Breast cancer is one of the most important causes of morbidity and mortality worldwide. It has been shown that the cells of some tumors have an increased lysosomal biogenesis in response to metabolic alterations, which also has an impact on the integrity and/or lysosomal functionality, showing increased levels of lysosomal proteases, such as cathepsin D (CatD). It has been demonstrated that this enzyme induces apoptosis when is released into the cytoplasm. Since the lysosomes could play a role either as initiators or executors of apoptotic processes when the membrane integrity is altered, this organelle could be taken as a potential therapeutic target against tumors.

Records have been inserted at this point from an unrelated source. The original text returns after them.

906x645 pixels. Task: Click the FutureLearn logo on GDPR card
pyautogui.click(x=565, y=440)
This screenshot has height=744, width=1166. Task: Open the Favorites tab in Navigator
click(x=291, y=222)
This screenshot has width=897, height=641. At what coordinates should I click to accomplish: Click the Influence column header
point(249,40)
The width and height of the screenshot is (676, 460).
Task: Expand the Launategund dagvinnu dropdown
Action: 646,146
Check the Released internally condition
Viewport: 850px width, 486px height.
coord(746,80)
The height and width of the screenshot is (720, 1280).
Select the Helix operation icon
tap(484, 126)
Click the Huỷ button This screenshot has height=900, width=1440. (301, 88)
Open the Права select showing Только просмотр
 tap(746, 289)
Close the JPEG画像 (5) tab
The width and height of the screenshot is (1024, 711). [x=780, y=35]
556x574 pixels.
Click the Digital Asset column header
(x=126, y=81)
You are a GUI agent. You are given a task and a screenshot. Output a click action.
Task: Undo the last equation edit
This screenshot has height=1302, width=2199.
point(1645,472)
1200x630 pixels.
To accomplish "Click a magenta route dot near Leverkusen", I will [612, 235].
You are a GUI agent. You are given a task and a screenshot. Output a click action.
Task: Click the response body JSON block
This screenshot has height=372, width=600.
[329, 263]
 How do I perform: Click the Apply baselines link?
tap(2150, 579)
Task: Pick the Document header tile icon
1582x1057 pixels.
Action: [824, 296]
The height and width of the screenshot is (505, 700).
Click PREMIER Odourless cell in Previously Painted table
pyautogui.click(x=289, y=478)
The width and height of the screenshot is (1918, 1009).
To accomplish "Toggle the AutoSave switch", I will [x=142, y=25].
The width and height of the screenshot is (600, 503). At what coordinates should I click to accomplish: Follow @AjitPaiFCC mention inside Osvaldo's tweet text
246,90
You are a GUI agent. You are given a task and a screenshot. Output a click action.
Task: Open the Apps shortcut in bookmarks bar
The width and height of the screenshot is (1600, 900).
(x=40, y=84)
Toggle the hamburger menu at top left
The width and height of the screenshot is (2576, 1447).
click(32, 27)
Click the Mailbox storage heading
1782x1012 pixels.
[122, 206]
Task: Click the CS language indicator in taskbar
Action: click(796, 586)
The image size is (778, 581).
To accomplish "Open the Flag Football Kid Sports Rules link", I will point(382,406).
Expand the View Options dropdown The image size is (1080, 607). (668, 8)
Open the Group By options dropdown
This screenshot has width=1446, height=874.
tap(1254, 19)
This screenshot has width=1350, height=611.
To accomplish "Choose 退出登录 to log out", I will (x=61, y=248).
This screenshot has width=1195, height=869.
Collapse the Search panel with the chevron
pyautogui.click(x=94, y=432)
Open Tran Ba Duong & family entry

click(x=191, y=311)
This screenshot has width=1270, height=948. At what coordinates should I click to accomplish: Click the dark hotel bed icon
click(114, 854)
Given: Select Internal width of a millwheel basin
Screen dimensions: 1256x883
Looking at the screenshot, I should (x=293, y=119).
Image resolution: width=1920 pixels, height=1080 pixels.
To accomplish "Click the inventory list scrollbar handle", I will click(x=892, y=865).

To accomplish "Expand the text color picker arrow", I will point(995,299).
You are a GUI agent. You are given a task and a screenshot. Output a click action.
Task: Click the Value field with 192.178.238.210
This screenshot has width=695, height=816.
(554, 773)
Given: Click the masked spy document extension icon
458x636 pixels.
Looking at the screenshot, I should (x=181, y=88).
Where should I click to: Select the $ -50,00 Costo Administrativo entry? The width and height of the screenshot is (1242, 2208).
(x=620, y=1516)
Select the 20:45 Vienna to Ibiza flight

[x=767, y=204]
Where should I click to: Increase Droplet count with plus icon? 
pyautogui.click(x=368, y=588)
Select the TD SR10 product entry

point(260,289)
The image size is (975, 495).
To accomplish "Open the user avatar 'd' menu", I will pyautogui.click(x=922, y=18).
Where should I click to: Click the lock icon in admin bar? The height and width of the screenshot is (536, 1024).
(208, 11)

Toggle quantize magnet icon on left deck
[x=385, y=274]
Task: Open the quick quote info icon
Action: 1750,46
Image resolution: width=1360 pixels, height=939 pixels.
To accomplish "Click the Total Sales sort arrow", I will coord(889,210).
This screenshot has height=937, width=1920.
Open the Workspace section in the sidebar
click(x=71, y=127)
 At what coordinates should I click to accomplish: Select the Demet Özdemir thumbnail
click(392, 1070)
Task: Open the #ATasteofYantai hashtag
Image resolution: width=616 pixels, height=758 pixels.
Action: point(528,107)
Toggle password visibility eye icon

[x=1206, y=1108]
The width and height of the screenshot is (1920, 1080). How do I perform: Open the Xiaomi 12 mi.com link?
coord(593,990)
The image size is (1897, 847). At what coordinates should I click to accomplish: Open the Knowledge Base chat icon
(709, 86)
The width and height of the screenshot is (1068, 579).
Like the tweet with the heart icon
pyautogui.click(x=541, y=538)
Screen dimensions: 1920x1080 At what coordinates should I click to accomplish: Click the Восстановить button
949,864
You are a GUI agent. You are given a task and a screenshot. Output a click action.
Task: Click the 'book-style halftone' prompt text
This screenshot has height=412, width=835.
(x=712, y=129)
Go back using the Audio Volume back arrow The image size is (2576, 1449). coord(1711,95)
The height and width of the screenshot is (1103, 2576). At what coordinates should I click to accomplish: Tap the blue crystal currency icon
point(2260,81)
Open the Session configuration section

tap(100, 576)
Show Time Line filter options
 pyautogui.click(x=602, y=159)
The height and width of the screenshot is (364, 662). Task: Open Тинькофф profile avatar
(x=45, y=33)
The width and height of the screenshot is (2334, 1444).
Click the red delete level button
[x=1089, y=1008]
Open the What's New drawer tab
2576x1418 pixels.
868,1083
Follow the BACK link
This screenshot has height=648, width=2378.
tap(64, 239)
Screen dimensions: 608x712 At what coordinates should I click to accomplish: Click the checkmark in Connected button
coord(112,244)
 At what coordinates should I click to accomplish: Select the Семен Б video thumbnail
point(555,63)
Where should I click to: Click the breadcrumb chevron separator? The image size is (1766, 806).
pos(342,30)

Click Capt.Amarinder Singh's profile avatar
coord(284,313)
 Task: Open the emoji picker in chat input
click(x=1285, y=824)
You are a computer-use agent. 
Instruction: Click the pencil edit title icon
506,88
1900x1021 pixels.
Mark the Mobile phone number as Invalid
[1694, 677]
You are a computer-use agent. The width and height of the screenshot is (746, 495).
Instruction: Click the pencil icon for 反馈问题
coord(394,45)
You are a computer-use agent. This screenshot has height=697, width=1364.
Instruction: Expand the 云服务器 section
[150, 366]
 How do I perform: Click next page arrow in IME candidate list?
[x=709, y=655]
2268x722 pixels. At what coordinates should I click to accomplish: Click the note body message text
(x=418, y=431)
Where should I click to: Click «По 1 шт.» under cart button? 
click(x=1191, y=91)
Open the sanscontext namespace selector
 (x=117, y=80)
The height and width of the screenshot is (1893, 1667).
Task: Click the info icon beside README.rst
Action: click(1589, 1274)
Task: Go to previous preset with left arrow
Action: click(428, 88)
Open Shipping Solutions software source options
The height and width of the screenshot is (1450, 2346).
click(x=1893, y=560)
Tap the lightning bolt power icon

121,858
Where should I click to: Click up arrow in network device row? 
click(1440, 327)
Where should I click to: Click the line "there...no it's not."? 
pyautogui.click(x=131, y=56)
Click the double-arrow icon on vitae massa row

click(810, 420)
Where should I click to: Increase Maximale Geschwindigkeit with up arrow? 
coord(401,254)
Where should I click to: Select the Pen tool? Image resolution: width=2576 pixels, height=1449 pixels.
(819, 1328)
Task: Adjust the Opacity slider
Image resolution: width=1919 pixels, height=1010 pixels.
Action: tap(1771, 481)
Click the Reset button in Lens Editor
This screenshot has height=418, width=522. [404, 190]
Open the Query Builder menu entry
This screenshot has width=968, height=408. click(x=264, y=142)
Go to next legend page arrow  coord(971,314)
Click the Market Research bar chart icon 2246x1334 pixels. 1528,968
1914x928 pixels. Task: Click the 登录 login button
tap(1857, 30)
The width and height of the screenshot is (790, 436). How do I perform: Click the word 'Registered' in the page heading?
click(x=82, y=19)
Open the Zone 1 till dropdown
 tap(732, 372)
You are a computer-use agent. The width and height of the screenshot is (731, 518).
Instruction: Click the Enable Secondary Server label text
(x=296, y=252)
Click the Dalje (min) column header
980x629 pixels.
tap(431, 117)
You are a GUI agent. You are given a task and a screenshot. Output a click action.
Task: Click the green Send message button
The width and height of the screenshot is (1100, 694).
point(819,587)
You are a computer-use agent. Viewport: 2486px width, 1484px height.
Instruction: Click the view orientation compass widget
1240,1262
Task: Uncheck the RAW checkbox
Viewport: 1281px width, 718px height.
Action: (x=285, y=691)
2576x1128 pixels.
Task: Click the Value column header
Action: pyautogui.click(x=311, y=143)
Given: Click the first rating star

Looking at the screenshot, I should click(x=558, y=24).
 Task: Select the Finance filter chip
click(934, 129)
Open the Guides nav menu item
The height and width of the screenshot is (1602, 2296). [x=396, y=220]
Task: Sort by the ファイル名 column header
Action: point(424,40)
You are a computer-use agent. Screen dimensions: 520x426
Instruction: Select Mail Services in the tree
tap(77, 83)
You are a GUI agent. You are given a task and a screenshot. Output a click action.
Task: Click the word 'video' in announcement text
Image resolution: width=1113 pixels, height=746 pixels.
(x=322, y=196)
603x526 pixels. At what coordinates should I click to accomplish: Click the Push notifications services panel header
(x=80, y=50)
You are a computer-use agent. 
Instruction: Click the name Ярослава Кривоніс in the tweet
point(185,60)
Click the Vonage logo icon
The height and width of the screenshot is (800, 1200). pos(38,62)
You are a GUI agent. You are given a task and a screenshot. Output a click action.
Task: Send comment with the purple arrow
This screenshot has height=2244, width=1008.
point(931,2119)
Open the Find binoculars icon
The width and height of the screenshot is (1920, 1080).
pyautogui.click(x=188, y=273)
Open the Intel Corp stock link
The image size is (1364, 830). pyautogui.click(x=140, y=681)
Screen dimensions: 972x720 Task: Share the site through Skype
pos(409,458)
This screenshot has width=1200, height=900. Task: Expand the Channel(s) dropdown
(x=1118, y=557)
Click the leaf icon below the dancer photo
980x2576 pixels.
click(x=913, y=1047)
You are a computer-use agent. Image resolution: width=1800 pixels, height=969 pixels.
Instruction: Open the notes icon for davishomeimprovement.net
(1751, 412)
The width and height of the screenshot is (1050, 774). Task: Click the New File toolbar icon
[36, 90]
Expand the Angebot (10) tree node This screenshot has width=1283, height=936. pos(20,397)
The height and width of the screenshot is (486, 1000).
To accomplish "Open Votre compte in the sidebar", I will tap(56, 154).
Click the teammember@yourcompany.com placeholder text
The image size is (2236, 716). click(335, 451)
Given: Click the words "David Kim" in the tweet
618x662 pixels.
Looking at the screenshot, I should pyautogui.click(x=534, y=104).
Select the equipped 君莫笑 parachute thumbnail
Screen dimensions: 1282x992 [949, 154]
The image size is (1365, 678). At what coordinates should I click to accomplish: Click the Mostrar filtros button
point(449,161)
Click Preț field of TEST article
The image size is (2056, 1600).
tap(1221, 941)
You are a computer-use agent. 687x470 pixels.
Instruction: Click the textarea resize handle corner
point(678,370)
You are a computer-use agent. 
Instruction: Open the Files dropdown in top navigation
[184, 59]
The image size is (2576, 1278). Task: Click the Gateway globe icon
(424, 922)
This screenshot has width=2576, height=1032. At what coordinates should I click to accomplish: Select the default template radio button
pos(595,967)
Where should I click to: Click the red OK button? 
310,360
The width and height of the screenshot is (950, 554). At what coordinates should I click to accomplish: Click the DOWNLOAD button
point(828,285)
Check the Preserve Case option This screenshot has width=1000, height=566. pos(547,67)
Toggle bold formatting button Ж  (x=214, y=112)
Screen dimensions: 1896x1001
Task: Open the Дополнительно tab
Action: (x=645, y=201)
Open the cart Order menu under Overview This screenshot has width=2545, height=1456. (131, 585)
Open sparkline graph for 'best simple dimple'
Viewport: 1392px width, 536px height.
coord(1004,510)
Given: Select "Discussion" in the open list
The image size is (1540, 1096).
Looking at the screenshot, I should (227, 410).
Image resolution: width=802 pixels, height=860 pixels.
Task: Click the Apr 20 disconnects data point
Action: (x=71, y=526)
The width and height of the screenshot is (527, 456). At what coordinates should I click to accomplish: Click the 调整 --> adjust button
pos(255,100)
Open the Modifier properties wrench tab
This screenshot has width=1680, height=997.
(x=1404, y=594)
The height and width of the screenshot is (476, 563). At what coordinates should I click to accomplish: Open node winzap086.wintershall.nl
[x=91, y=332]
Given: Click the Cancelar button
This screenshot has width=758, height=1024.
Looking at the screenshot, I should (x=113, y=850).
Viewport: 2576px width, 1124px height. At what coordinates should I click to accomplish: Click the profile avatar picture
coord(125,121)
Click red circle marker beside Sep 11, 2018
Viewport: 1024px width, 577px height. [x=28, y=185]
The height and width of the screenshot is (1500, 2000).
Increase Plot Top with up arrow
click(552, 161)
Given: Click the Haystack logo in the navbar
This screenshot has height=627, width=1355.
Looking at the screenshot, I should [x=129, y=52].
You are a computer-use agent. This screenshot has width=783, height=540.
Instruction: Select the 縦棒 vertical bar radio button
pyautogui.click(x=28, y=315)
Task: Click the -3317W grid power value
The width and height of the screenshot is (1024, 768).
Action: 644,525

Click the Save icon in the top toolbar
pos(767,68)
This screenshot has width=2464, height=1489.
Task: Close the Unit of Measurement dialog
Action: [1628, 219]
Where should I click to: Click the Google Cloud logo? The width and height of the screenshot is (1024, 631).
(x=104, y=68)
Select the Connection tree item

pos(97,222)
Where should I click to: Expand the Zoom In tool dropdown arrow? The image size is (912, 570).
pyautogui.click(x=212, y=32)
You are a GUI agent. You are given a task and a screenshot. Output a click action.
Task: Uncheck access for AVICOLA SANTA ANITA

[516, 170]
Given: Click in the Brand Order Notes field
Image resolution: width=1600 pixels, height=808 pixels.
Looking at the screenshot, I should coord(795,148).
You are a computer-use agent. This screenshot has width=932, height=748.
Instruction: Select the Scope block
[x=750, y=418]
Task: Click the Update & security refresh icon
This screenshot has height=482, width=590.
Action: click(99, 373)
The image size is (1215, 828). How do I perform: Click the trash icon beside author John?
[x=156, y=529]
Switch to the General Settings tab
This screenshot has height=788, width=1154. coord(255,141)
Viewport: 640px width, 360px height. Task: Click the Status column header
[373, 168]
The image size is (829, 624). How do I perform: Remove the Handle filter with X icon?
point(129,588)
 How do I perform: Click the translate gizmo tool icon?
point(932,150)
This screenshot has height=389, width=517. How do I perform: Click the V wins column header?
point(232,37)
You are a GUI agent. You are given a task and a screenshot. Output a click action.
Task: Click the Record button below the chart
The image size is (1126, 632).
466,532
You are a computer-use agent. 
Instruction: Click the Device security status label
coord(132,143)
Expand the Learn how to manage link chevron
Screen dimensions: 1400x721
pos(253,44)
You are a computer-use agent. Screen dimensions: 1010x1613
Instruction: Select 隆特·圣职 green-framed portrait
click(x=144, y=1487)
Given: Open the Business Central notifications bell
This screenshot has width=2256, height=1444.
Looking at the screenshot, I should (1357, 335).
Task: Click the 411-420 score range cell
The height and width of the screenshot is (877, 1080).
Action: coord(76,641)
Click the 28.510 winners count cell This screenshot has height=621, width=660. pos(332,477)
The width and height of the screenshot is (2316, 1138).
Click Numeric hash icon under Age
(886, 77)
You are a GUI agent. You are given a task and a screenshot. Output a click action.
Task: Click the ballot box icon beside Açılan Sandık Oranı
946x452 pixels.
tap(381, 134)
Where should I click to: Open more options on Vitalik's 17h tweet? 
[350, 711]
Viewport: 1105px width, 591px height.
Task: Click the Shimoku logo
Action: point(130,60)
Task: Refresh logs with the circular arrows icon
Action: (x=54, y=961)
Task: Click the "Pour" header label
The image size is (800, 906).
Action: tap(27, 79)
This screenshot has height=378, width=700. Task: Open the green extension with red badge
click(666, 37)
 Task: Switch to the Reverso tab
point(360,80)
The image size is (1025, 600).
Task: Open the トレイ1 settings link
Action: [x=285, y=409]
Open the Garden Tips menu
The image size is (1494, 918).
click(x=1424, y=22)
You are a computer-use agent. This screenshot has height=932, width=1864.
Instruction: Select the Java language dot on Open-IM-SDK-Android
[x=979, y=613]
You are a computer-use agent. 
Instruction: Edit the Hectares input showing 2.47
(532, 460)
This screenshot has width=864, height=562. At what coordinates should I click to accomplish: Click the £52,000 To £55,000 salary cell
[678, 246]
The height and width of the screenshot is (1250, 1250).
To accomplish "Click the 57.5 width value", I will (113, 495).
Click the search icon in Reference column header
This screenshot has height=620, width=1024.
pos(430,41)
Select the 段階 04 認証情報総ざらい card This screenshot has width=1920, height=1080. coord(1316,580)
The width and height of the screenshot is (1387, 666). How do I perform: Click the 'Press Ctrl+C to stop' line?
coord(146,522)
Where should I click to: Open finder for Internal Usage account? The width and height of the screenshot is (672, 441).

In breast cancer cell lines positive to estrogen receptor RE (REα), CatD is positively regulated by this hormone, while in cell lines negative for REα the enzyme is constitutively overexpressed. Tamoxifen (TAM) is one of the most common anti-estrogenic drugs used in breast cancer therapy. It interacts with ER and inhibits transcriptional activity in the mammary gland. The aim of this study was to evaluate the effect of estrogens and tamoxifen on lysosomal acidification and CatD processing in breast cancer cells. Mammary cell lines MCF-7 (tumorigenic expressing REα), MDA-MB231 (tumorigenic non-expressing REα) and MCF-10A (non-tumorigenic) were treated in the presence or absence of 17-β-estradiol and/or TAM. For quantification of acidic lysosomes, cells were treated with Lysotracker. Cultures were subjected to immunoblot analysis and fluorescence microscopy. As expected, TAM blocked the effect of estrogen on CatD processing in MCF-7 cells. However, TAM used alone, also altered CatD processing and decreased the number of acidic lysosomes in both cell lines. Neither effect of TAM was observed on MCF-10A cell line. In addition, a decreased level of another lysosomal protein, GM2AP (related to the development of tumors), was observed in the cells due to TAM. All these results suggest that TAM has additional effects independent of its anti-estrogenic activity, possibly due to lysosomotropic action.